Api hooking Technique

Hooking api is one of many ways we can control the way windows & 3rd party software behaves under certain circumstances. This technique shown here is a global api hook for the current process address space.

It works by putting together a buffer with machine code instructions that cause a jump to a place in memory when executed. So when we hook the specific api, we place this code inside of the exported function causing an unconditional jump when the export is called.

apihook.c

Code:

---

#include <windows.h>
#include <stdio.h>

DWORD HookFunction(LPCSTR lpModule, LPCSTR lpFuncName, LPVOID lpFunction, unsigned char *lpBackup);
BOOL UnHookFunction(LPCSTR lpModule, LPCSTR lpFuncName, unsigned char *lpBackup);
int MyMessageBoxA(HWND hWnd, LPCSTR lpText, LPCSTR lpCaption, UINT uType);

BYTE hook[6];


void WinMainCRTStartup()
{

        HookFunction("user32.dll", "MessageBoxA", MyMessageBoxA, hook);

        MessageBox(0, "HEY", "", MB_OK);

}

int MyMessageBoxA(HWND hWnd, LPCSTR lpText, LPCSTR lpCaption, UINT uType)
{
        UnHookFunction("user32.dll", "MessageBoxA", hook);

        char msg[strlen(lpText)];
        sprintf(msg, "HOOKED!!nn%s", lpText);

        int x = MessageBox(hWnd, msg, lpCaption, uType);

        HookFunction("user32.dll", "MessageBoxA", MyMessageBoxA, hook);
        return x;
}



DWORD HookFunction(LPCSTR lpModule, LPCSTR lpFuncName, LPVOID lpFunction, unsigned char *lpBackup)
{
        DWORD dwAddr = (DWORD)GetProcAddress(GetModuleHandle(lpModule), lpFuncName);
        BYTE jmp[6] = { 0xe9,        //jmp
                0x00, 0x00, 0x00, 0x00,        //address
                0xc3
        };        //retn

        ReadProcessMemory(GetCurrentProcess(), (LPVOID)dwAddr, lpBackup, 6, 0);

        DWORD dwCalc = ((DWORD)lpFunction - dwAddr - 5);        //((to)-(from)-5)

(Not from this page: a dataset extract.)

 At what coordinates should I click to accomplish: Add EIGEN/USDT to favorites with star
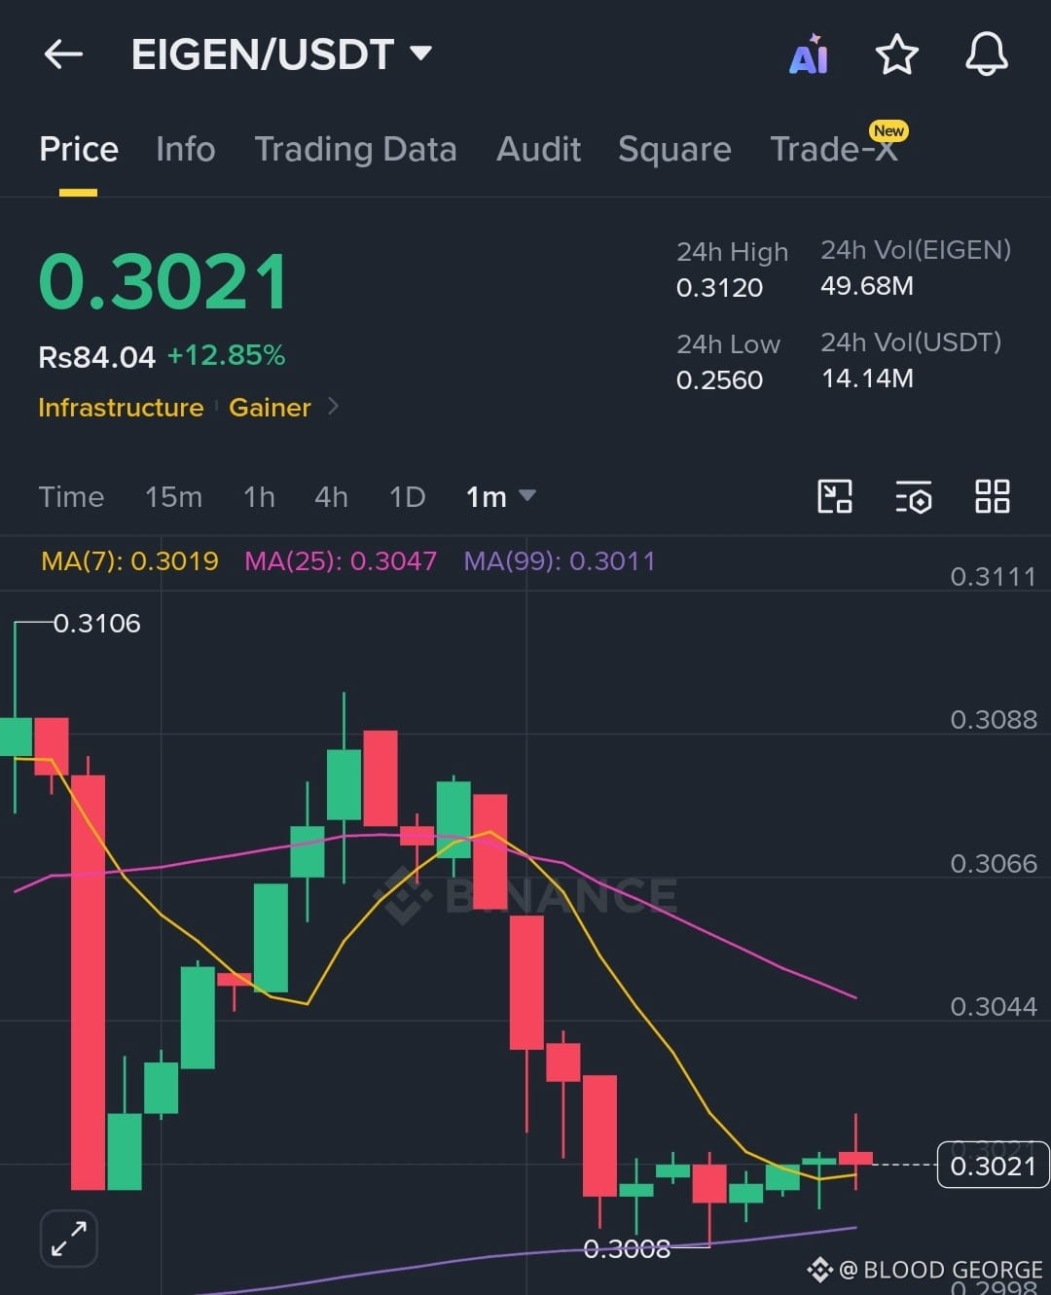(x=896, y=54)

        memcpy(&jmp[1], &dwCalc, 4);        //build the jmp

        WriteProcessMemory(GetCurrentProcess(), (LPVOID)dwAddr, jmp, 6, 0);

        return dwAddr;
}

BOOL UnHookFunction(LPCSTR lpModule, LPCSTR lpFuncName, unsigned char *lpBackup)
{
        DWORD dwAddr = (DWORD)GetProcAddress(GetModuleHandle(lpModule), lpFuncName);

        if (WriteProcessMemory(GetCurrentProcess(), (LPVOID)dwAddr, lpBackup, 6, 0))
                return TRUE;

        return FALSE;
}

---

Author: ANUBIS

thanks, I wonder why that ex did not work with me, i got 2 errors

lnk1120
lnk2019

and another one with strlen
even with changing the character set

underVS2010

can you check it again?

Do you have sample what is working under 64 platform

Dwar yo the best